我的婚服上缀饰的珠宝,多半都是旧有的,其中有一件却是崭新的,晶莹明丽,光彩四射。
这些珠宝,就是我所受的一些痛苦的考验。
那时爸爸的病势已极沉重,他之未能前来参加我发愿仪式,对我实是一大打击——这本是一件小事,却是令人伤心之至。

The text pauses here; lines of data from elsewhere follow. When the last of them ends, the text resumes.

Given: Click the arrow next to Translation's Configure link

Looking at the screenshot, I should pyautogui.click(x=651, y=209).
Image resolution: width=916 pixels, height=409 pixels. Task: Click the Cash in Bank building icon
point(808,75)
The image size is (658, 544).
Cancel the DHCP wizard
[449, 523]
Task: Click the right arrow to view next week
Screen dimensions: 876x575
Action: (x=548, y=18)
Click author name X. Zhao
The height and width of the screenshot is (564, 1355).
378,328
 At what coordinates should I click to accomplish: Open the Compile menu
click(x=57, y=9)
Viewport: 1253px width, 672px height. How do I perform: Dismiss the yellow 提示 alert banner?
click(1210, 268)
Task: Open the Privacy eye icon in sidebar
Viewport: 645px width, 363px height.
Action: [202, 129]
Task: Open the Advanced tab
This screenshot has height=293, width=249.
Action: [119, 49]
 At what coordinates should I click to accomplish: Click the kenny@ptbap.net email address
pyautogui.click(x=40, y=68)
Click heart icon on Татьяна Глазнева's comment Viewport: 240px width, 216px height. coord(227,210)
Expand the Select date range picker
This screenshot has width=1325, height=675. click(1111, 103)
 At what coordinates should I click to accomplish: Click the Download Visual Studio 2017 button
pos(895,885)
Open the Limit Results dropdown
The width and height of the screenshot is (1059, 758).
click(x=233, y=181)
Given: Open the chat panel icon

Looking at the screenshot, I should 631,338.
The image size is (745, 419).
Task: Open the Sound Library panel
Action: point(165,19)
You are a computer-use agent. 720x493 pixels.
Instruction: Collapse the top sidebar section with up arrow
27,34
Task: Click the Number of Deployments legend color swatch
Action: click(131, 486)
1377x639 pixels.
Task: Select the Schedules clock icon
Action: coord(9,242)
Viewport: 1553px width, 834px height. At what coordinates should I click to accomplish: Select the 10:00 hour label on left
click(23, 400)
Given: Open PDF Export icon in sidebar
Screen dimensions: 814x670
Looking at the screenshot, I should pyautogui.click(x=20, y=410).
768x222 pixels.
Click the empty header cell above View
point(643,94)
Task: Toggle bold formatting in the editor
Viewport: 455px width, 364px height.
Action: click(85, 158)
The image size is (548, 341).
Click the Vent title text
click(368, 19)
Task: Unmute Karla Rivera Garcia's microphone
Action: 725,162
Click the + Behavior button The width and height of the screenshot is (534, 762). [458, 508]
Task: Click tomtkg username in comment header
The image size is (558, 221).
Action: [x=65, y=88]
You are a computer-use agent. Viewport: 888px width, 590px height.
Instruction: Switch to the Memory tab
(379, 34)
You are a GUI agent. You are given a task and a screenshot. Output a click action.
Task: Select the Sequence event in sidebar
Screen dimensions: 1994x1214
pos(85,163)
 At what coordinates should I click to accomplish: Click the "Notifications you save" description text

在医院中,爸爸的病情,有时似稍有好转,他便被搀扶出来,坐在马车上散散心,而他坐火车来参加我的发愿仪式,不知是否合适。
瑟琳亟愿爸爸能于我披头纱时前来,自不消说。
她在信上写着:「我并不敢劳动他,使他在整个的仪式进行时都在场,我只希望在典礼告终时我能把他请出来,陪他安安静静的在修院会客室的格栏前,降福小德兰。」
亲爱的瑟琳是多么好!
「爱之所在,无所不能。
一切似乎皆可能, 一切似乎皆可行。」
受了爱力驱使的人,完全不同于平常人之小心翼翼,谨慎行事,不敢向前迈一大步!
这次天主却让我小心谨慎了——藉了这个以为我克制自己的适当的方法。
父亲是来不成了,我得像一个孤儿似的,举行我的神婚大典,我只有怀了更坚定的信心向在天之父祷求。
在提到这些事以后,我原应该先说到我在发愿前所做的僻静;那并未使我得到什么神慰,只感到枯燥乏味,且有被抛置一旁的感觉。
吾主又再度在船上睡着了。
有几人能体恤他而不去惊动他的安眠呢?
他原不能总是应答人们的呼求,为他们做这做那啊;我宁愿让他静静的睡着,不受惊扰。
我敢断言,在我抵达天乡,开始我永恒的退省以前,他是不会使我体味出他莅临的快乐了;我并不为此事而抱怨,我要他这样待我。
自然,由我的缺少神慰,可以见出我绝非圣人。
我想,我之于祈祷中只感到枯燥乏味,实应归咎于我自己的错误,我自己的冷淡,以及信心之缺乏。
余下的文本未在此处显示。